Policy & Regulation News

CMS Proposes Payment Cuts in CY24 Medicare Physician Fee Schedule

In addition to payment cuts, the agency proposed changes to the Quality Payment Program and the Medicare Shared Savings Program.

payment cuts, Medicare Physician Fee Schedule, provider reimbursement

Source: CMS Logo

By Victoria Bailey

- CMS has proposed payment cuts in its calendar year (CY) 2024 Medicare Physician Fee Schedule (PFS), including a 3.34 percent decrease to the conversion factor that would reduce payment rates by 1.25 percent.

The proposed CY 2024 PFS conversion factor is $32.75 compared to $33.89 in CY 2023. This change reflects the end of the 2.5 percent statutory payment increase for CY 2023, a 1.25 percent statutory payment increase for 2024, and a 2.17 percent reduction for budget neutrality.

The agency has said that proposed payment increases for primary care and other direct patient care providers meant that payment cuts must occur in other specialties to achieve budget neutrality. While specialties like internal medicine (1 percent) and family practice (3 percent) would see reimbursement increases, others are facing cuts, including radiation oncology (-2 percent) and emergency medicine (-2 percent).

The rule included a proposal to implement a new add-on code to recognize the costs associated with evaluation and management (E/M) visits for primary care and longitudinal care of complex patients. The code would result in additional payments to providers for outpatient office visits.

CMS also proposed additional payments for caregiver training services and separate payments for services that address health-related social needs when community health workers, care navigators, and peer support specialists are involved.

Provider organizations have decried the proposed payment cuts.

“Medicare already largely fails to cover the cost of furnishing care to beneficiaries, and the proposed cut to the 2024 conversion factor compounds the problem. Implementation of a new add-on code (G2211) for complex patients highlights CMS’ flawed approach to addressing inadequate Medicare payments for primary care services using a budget neutral methodology,” Anders Gilberg, SVP of Government Affairs at MGMA, said in a statement emailed to RevCycleIntelligence.

“Congress must reexamine existing law to provide an annual physician payment update commensurate with inflation and do away with Medicare’s ‘robbing Peter to pay Paul’ budget neutrality requirements to provide much-needed financial stability for medical practices.”

The American Society for Radiation Oncology (ASTRO) also expressed concern with the PFS.

“The ongoing cuts to radiation oncology reimbursement, coupled with broader cuts to Medicare services, threaten to decrease patients’ ability to receive vital, high-value cancer care close to home by driving practice consolidation and undermining the viability of smaller practices. These cuts also underscore the need for long-term, overarching reimbursement reform that will ensure patients can access the care they need,” Geraldine M. Jacobson, MD, MBA, MPH, Chair of the ASTRO Board of Directors, said in a statement.

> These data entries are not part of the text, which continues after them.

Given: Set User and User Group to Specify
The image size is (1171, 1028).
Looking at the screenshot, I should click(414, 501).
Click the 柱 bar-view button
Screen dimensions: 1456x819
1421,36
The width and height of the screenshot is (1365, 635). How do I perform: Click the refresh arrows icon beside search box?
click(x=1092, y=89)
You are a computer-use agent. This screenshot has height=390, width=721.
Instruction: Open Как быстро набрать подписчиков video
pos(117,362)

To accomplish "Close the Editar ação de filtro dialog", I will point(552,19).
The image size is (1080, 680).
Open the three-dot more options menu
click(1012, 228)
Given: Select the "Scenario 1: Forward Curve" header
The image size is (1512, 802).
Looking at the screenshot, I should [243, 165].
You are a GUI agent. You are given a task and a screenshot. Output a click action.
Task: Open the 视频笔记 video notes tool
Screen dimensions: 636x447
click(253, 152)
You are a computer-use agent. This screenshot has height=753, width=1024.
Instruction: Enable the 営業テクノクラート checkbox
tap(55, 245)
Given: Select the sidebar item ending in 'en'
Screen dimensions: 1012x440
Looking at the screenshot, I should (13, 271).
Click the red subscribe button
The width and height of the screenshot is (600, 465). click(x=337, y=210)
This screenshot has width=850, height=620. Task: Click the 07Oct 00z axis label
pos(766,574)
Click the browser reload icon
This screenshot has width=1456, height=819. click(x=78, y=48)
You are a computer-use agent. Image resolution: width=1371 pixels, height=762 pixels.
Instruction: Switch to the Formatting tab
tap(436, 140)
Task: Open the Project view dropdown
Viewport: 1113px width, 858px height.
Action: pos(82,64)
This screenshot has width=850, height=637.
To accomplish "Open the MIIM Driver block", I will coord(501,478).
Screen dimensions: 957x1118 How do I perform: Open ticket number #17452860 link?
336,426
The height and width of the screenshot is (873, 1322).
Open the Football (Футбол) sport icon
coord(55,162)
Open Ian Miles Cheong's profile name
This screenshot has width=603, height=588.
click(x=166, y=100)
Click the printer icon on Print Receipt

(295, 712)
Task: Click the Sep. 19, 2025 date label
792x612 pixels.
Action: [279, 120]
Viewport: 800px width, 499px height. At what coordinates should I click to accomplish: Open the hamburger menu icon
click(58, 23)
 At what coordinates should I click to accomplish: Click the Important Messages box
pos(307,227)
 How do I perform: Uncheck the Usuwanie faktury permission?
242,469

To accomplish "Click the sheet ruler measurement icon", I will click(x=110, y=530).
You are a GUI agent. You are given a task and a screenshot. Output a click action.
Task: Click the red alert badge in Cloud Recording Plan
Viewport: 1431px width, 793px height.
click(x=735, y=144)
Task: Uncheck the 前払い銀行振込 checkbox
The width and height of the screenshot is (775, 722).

The proposed rule also included changes to the Quality Payment Program (QPP) and the Medicare Shared Savings Program (MSSP).

For the QPP, CMS proposed five new optional Merit-based Incentive Payment System (MIPS) Value Pathways for reporting:

  • Focusing on Women’s Health
  • Quality Care for the Treatment of Ear, Nose, and Throat Disorders
  • Prevention and Treatment of Infectious Disorders Including Hepatitis C and HIV
  • Quality Care in Mental Health and Substance Use Disorders
  • Rehabilitative Support for Musculoskeletal Care.

The agency also proposed to increase the quality data completeness threshold and the performance threshold score that MIPS participants must achieve to see positive payment adjustments.

For MSSP, CMS proposed changes that shift accountable care organizations (ACOs) toward digital quality measurement by establishing a new Medicare Clinical Quality Measure (CQM) collection type.

The rule also included amendments to the financial benchmarking methodology. ACOs will be able to apply the same CMS-Hierarchical Condition Categories risk adjustment methodology to both the benchmark and performance years, minimizing the impact of negative regional adjustments on the benchmark.

“[CMS] showed its commitment to supporting value-based care and growing participation in accountable care organizations in this proposed rule,” Clif Gaus, ScD, president and CEO of the National Association of ACOs (NAACOS), said in a statement. “It addresses several issues that NAACOS has been advocating for, including improvements in quality reporting, more fair benchmarking policies, a smooth transition to a new risk adjustment model, keeping advanced payments for new ACOs who transition to risk, helping ACOs who serve high-cost beneficiaries and others.”

The proposed rule also included provisions to improve access to behavioral healthcare services and expand telehealth waivers.